[Task input]
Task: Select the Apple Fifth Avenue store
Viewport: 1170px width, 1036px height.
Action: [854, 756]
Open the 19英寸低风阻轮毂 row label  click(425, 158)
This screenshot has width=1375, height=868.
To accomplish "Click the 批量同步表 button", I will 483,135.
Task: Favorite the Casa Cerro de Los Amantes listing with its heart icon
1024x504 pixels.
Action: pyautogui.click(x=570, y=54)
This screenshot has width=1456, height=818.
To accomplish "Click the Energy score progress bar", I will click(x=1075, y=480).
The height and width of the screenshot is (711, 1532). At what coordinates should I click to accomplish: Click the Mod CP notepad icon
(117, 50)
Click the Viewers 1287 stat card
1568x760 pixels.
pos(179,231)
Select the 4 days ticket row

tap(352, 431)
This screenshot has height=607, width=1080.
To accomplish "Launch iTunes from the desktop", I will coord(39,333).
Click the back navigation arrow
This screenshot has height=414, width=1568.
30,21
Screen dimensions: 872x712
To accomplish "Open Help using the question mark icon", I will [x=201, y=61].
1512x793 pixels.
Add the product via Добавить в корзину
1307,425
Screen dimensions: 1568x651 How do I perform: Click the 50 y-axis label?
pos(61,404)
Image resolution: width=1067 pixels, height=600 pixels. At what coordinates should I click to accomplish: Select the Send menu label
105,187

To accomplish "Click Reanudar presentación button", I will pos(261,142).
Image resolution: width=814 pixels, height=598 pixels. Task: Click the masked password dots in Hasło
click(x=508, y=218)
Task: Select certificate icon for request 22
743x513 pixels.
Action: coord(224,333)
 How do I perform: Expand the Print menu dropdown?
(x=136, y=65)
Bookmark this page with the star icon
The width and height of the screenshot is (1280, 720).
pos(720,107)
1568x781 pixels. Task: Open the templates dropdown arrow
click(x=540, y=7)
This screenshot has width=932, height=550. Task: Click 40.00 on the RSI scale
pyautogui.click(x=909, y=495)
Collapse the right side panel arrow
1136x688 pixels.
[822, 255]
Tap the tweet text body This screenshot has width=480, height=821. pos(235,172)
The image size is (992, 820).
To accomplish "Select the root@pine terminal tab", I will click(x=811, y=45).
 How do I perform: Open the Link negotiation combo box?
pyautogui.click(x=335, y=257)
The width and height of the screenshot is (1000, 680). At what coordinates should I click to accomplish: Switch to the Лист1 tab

[What to work on] Copy every record exactly, leaving each line intact.

[Answer for this exercise]
Task: Select the Apple Fifth Avenue store
Viewport: 1170px width, 1036px height.
Action: [854, 756]
Open the 19英寸低风阻轮毂 row label  click(425, 158)
This screenshot has width=1375, height=868.
To accomplish "Click the 批量同步表 button", I will 483,135.
Task: Favorite the Casa Cerro de Los Amantes listing with its heart icon
1024x504 pixels.
Action: pyautogui.click(x=570, y=54)
This screenshot has width=1456, height=818.
To accomplish "Click the Energy score progress bar", I will click(x=1075, y=480).
The height and width of the screenshot is (711, 1532). At what coordinates should I click to accomplish: Click the Mod CP notepad icon
(117, 50)
Click the Viewers 1287 stat card
1568x760 pixels.
pos(179,231)
Select the 4 days ticket row

tap(352, 431)
This screenshot has height=607, width=1080.
To accomplish "Launch iTunes from the desktop", I will coord(39,333).
Click the back navigation arrow
This screenshot has height=414, width=1568.
30,21
Screen dimensions: 872x712
To accomplish "Open Help using the question mark icon", I will [x=201, y=61].
1512x793 pixels.
Add the product via Добавить в корзину
1307,425
Screen dimensions: 1568x651 How do I perform: Click the 50 y-axis label?
pos(61,404)
Image resolution: width=1067 pixels, height=600 pixels. At what coordinates should I click to accomplish: Select the Send menu label
105,187

To accomplish "Click Reanudar presentación button", I will pos(261,142).
Image resolution: width=814 pixels, height=598 pixels. Task: Click the masked password dots in Hasło
click(x=508, y=218)
Task: Select certificate icon for request 22
743x513 pixels.
Action: coord(224,333)
 How do I perform: Expand the Print menu dropdown?
(x=136, y=65)
Bookmark this page with the star icon
The width and height of the screenshot is (1280, 720).
pos(720,107)
1568x781 pixels. Task: Open the templates dropdown arrow
click(x=540, y=7)
This screenshot has width=932, height=550. Task: Click 40.00 on the RSI scale
pyautogui.click(x=909, y=495)
Collapse the right side panel arrow
1136x688 pixels.
[822, 255]
Tap the tweet text body This screenshot has width=480, height=821. pos(235,172)
The image size is (992, 820).
To accomplish "Select the root@pine terminal tab", I will click(x=811, y=45).
 How do I perform: Open the Link negotiation combo box?
pyautogui.click(x=335, y=257)
The width and height of the screenshot is (1000, 680). At what coordinates should I click to accomplish: Switch to the Лист1 tab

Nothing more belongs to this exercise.